TASK REQUIREMENTS:
Using the data below, print exactly the line with "Go to 安卓/iOS权限配置 section", the line with "Open the Properties", and every line between them, but none of the pictures.

* * *

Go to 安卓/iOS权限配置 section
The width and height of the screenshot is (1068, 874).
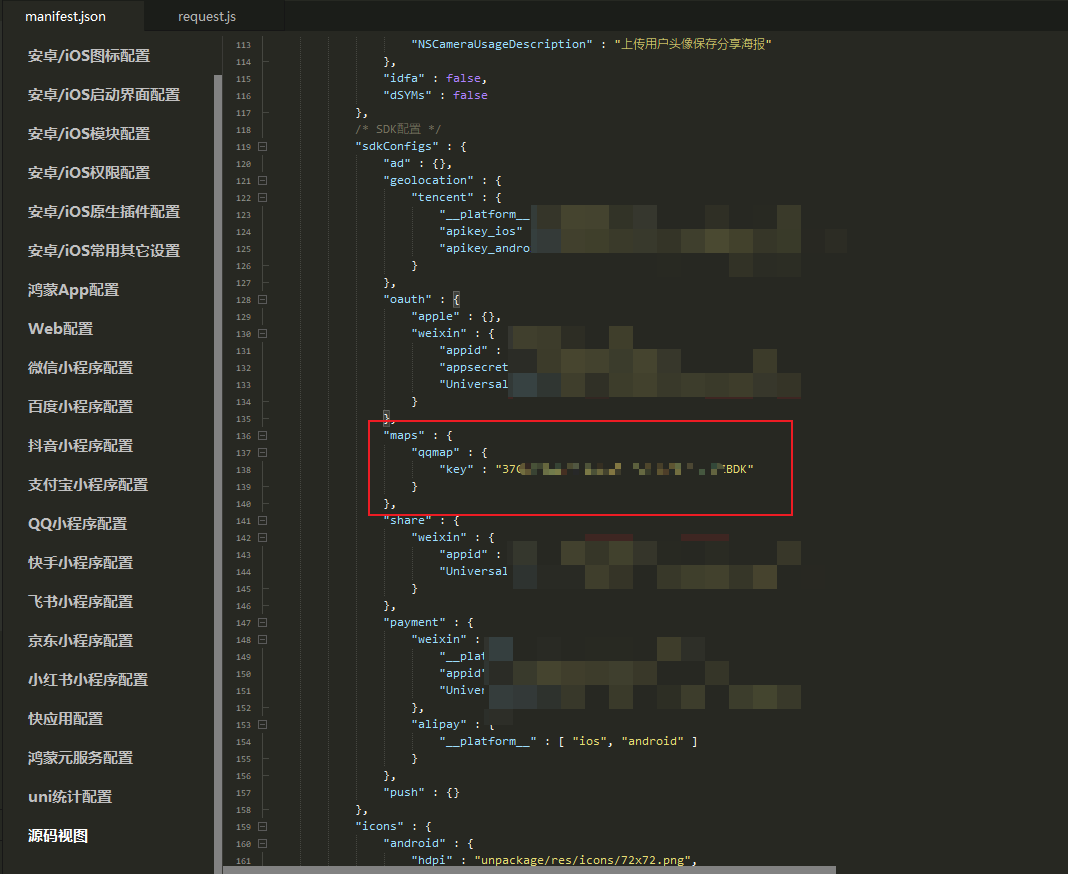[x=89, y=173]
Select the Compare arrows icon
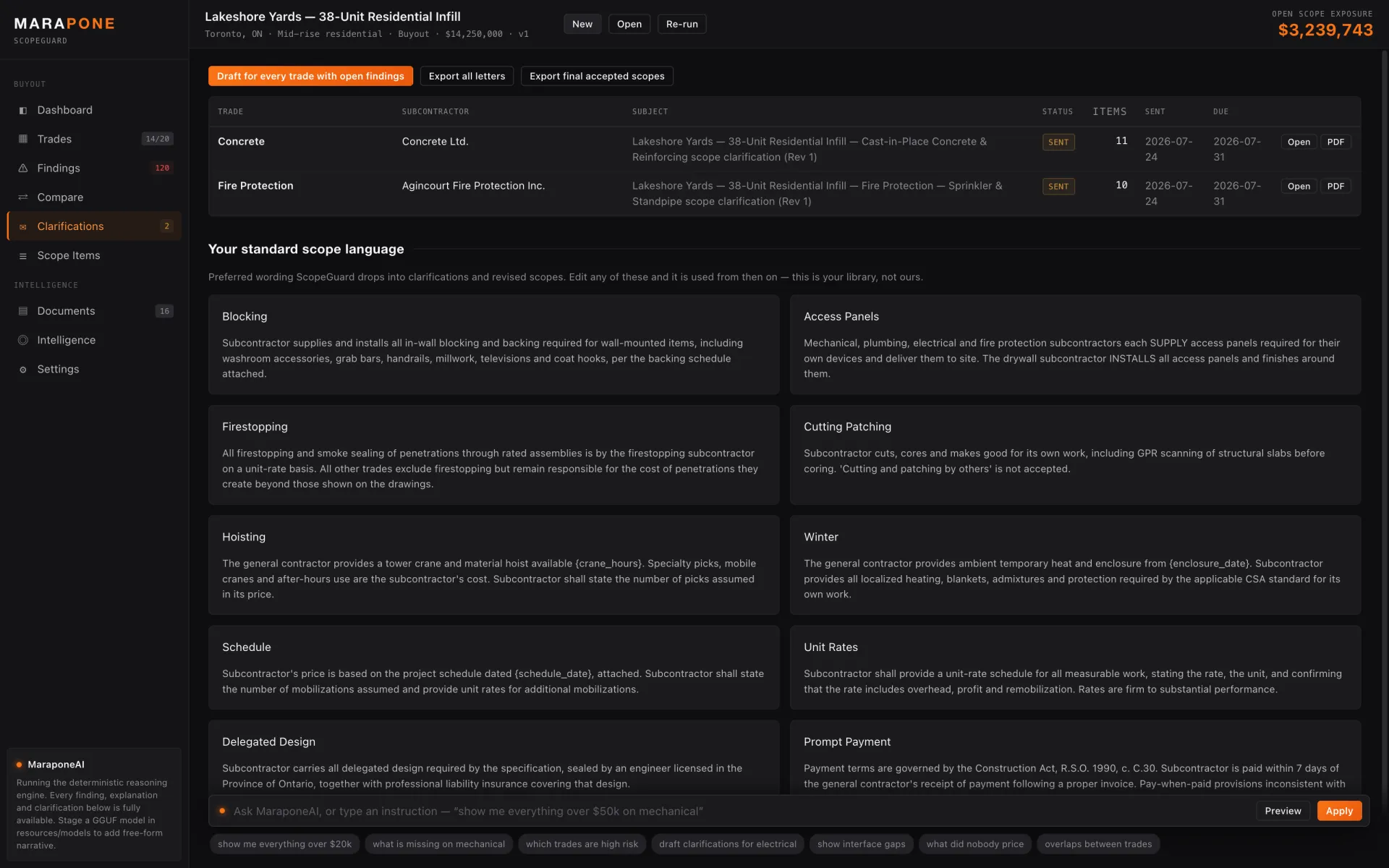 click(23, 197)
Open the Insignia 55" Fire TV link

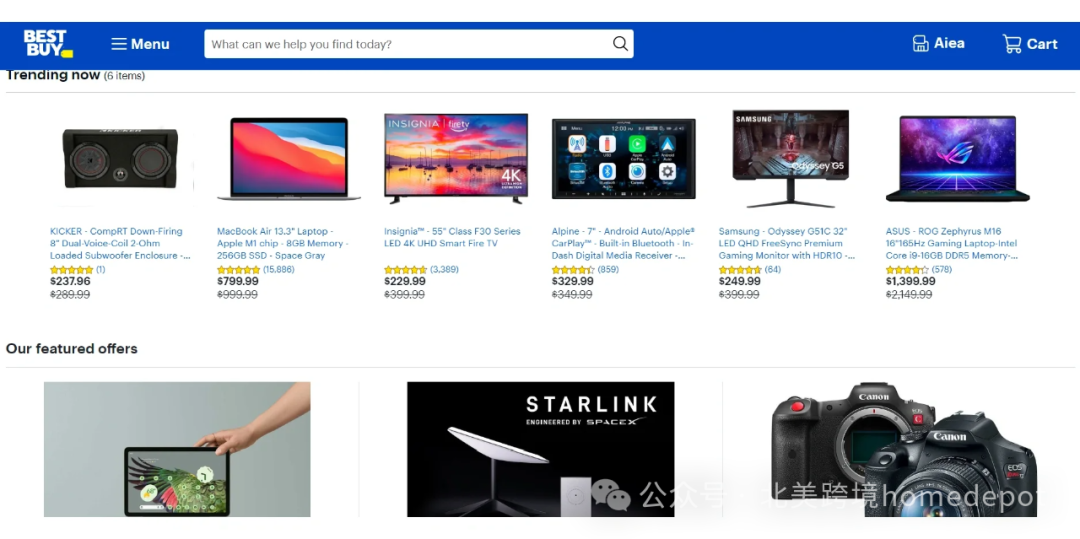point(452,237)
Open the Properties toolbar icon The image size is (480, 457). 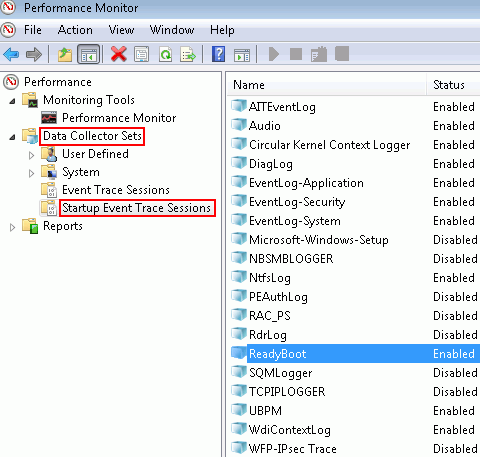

* * *

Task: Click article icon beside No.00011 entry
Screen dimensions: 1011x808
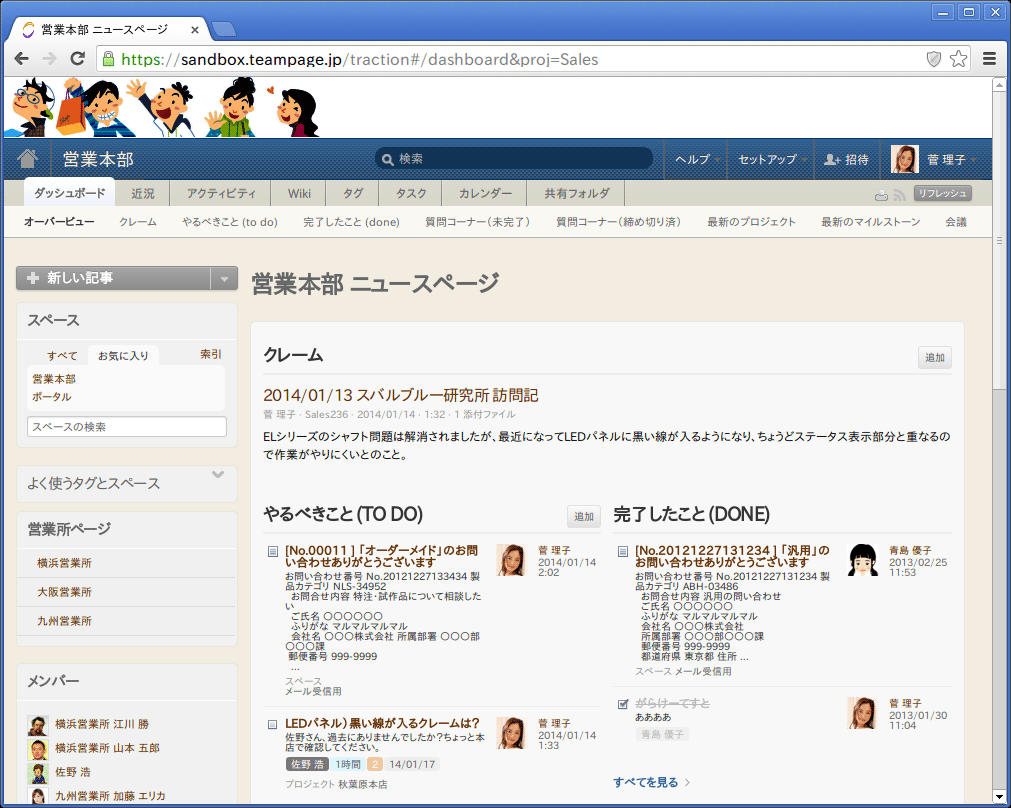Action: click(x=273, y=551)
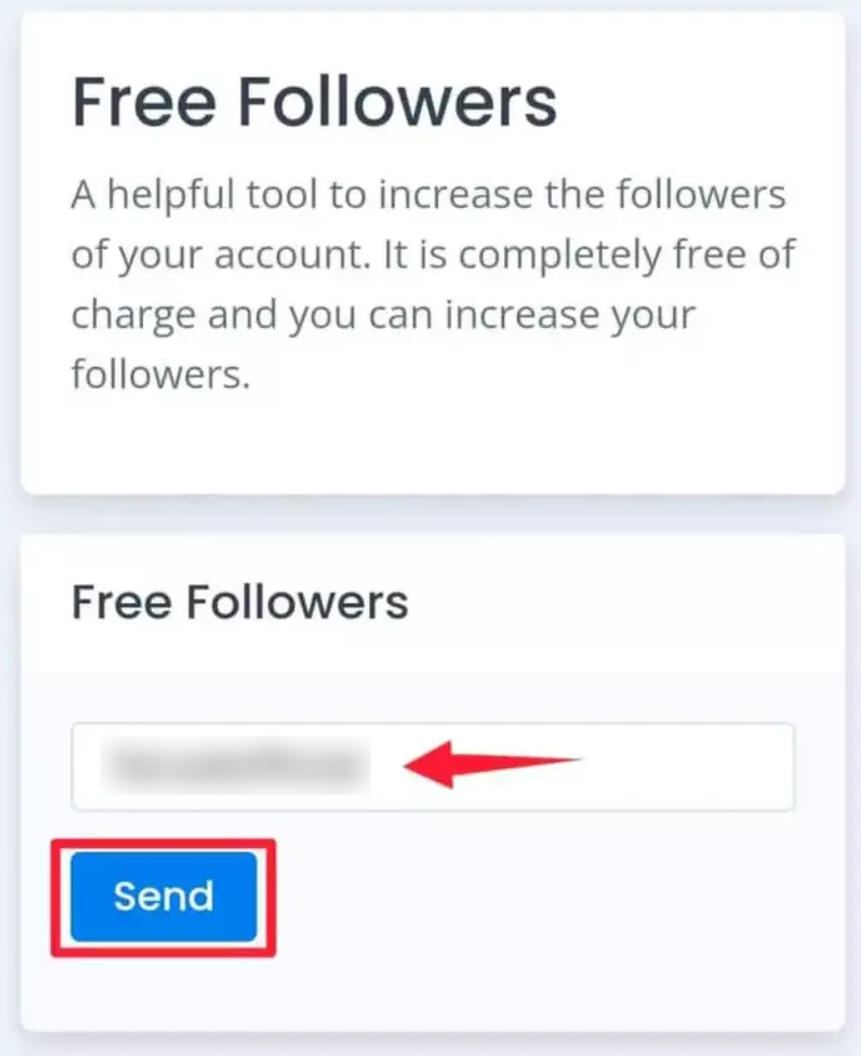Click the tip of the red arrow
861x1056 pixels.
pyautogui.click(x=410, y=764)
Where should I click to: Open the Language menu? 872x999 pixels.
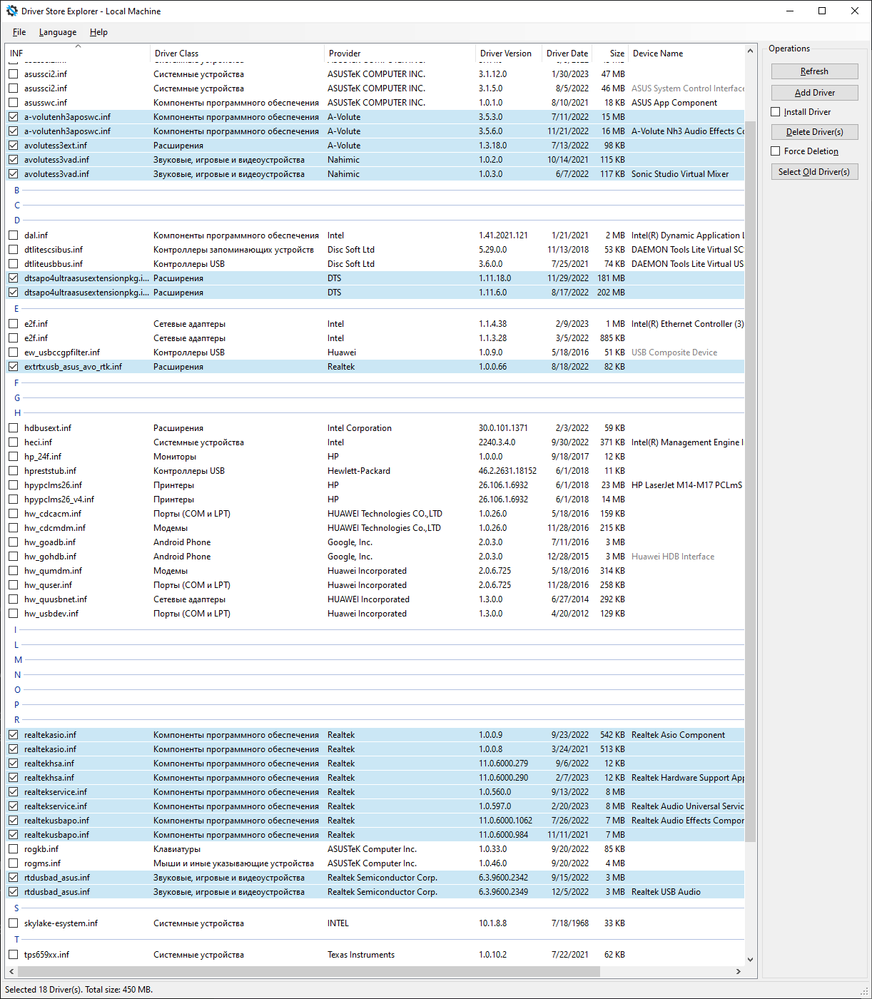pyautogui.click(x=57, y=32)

* * *

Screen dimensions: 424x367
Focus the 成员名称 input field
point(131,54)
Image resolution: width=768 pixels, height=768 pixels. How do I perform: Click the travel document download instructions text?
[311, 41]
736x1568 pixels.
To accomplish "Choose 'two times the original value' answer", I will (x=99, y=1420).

* * *

OUTPUT OF THE TASK:
Go to 安卓/iOS权限配置 section
The width and height of the screenshot is (1068, 874).
[x=89, y=173]
Select the Compare arrows icon
 click(23, 197)
Open the Insignia 55" Fire TV link

point(452,237)
Open the Properties toolbar icon The image size is (480, 457). 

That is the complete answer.